36-38 De tien verspieders die met hun verhalen het volk hadden aangezet tot opstand tegen de Here, stierven onder de ogen van de Here. Van de twaalf verspieders bleven alleen Jozua en Kaleb in leven.
39 Toen Mozes de woorden van de Here aan het volk overbracht, heerste diepe rouw in het kamp.

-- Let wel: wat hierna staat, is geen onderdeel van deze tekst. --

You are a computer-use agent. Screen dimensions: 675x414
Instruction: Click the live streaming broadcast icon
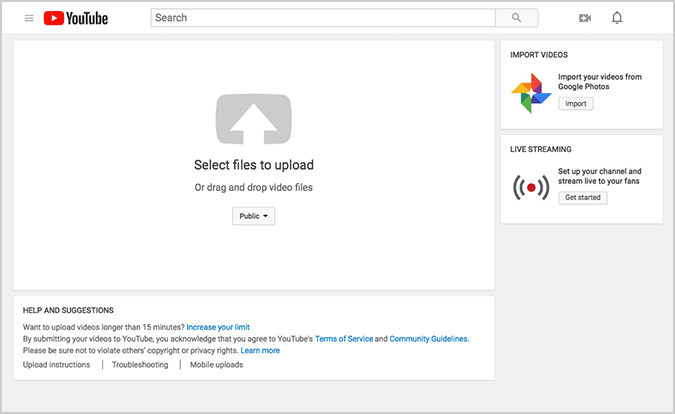pos(531,188)
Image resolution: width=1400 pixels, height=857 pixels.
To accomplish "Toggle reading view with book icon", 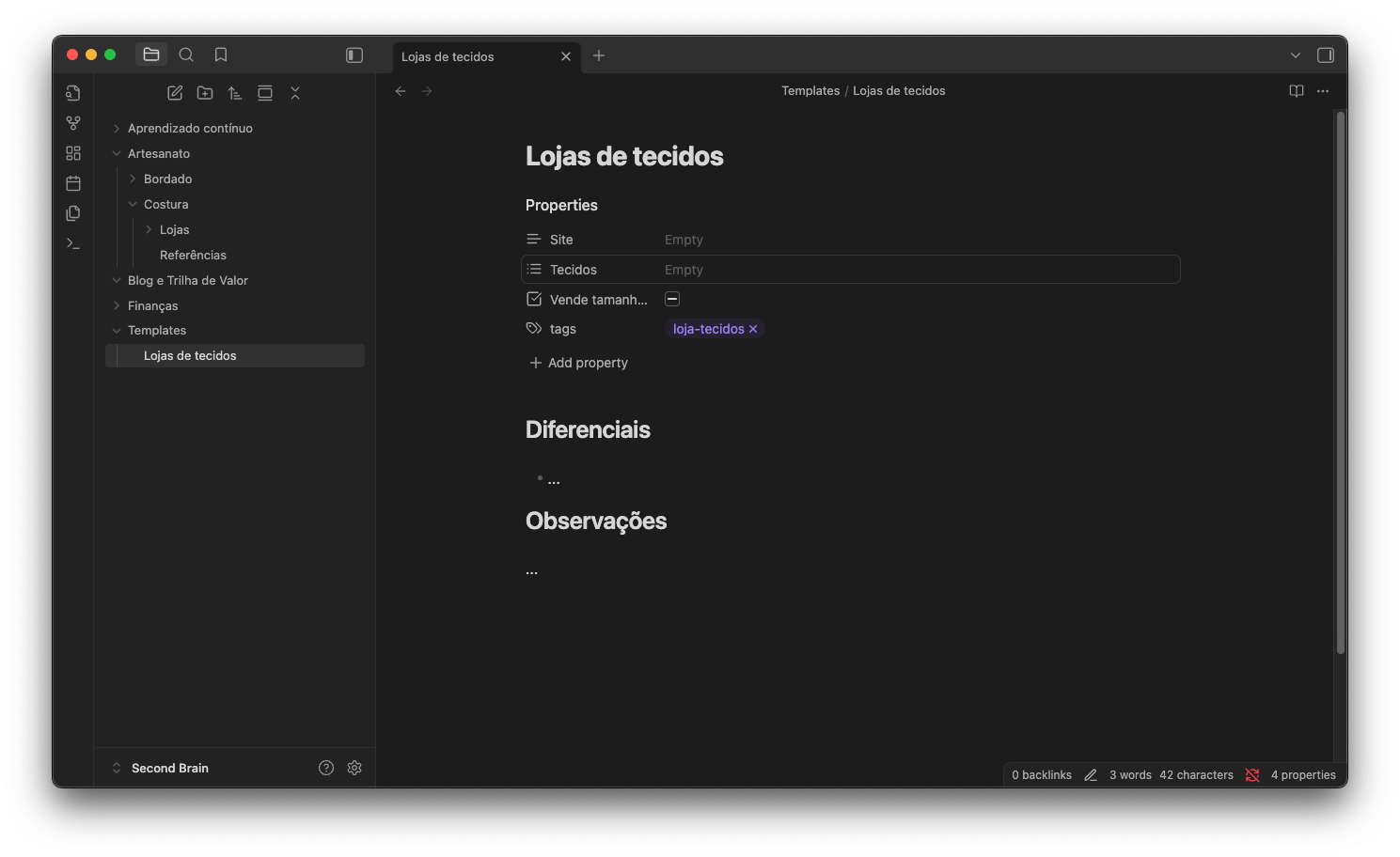I will pyautogui.click(x=1297, y=90).
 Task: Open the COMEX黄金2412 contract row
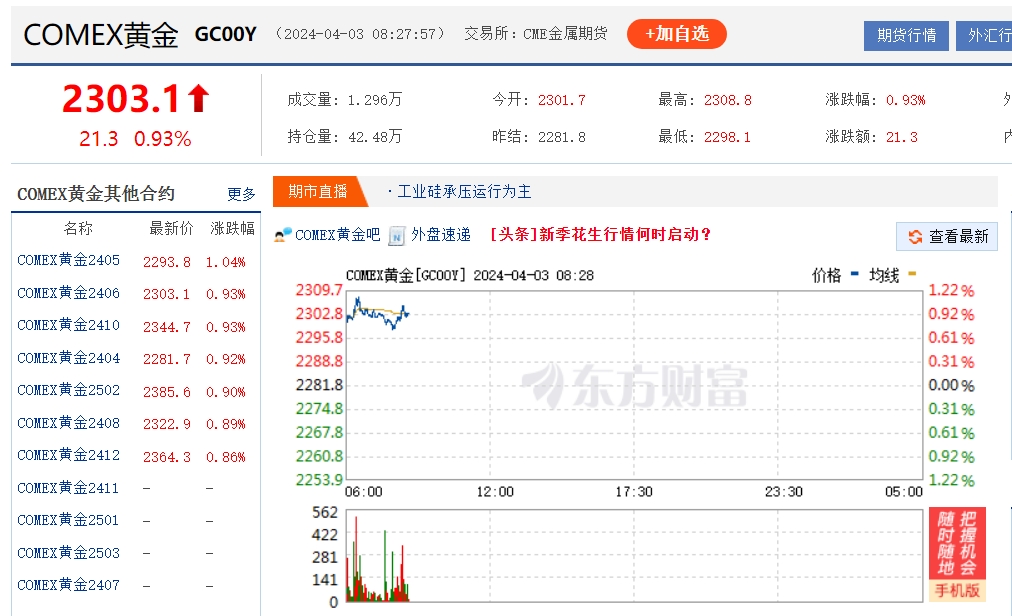(68, 456)
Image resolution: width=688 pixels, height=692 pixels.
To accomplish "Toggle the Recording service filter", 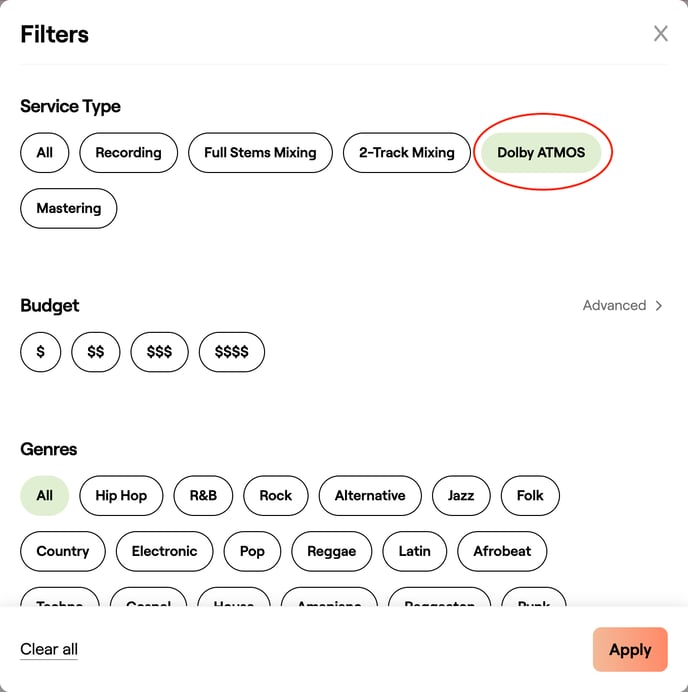I will point(128,153).
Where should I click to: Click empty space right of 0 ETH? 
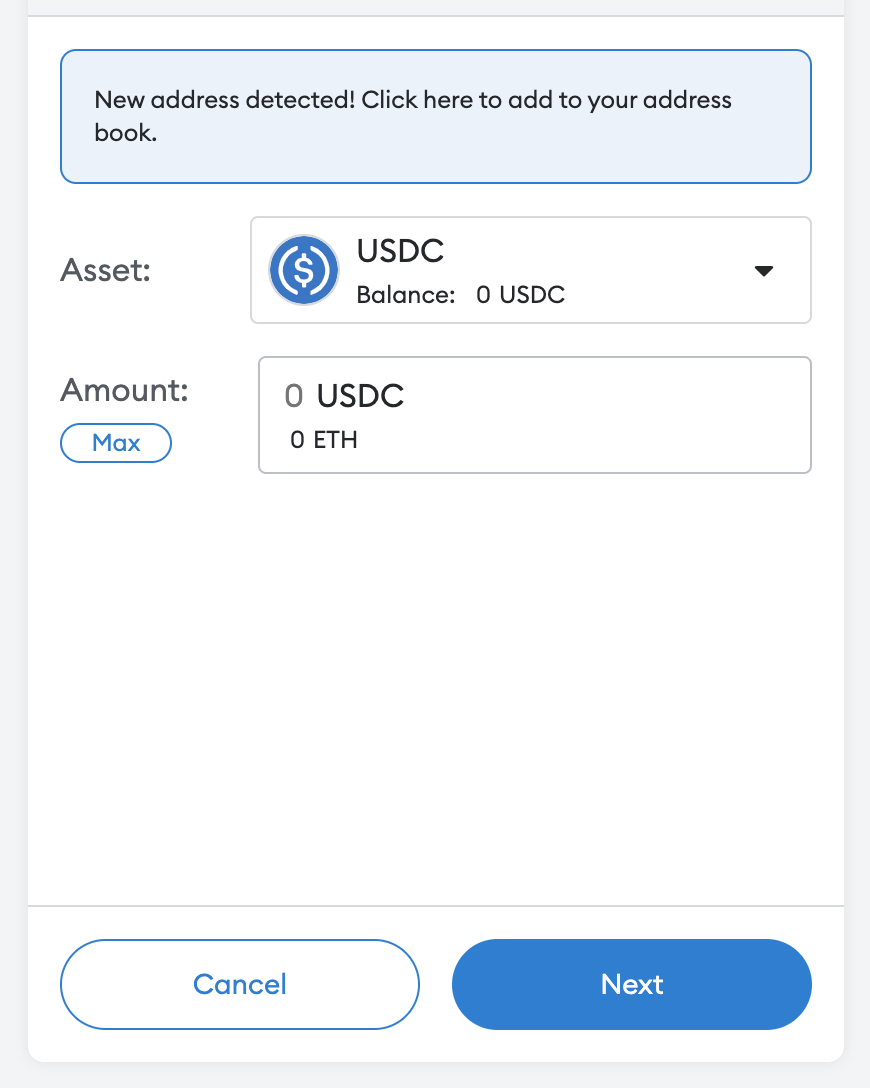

40 De volgende morgen was iedereen vroeg op en zij trokken in de richting van het beloofde land. ‘Hier zijn wij,’ zeiden zij, ‘wij weten dat we hebben gezondigd, maar nu staan we klaar om het land dat de Here ons heeft beloofd, binnen te trekken.’
41 Maar Mozes zei: ‘Het is nu te laat. De Here heeft opdracht gegeven terug te keren naar de woestijn en die opdracht negeert u.
42 Trek niet verder, want uw vijanden zullen u vernietigen, omdat de Here niet bij u is.
43 U weet toch nog wel dat de Amalekieten en Kanaänieten daar wonen? U hebt de Here in de steek gelaten, nu laat Hij u in de steek.’
44 Maar zij trokken toch het bergland in, ook al bleven de ark en Mozes in het kamp achter.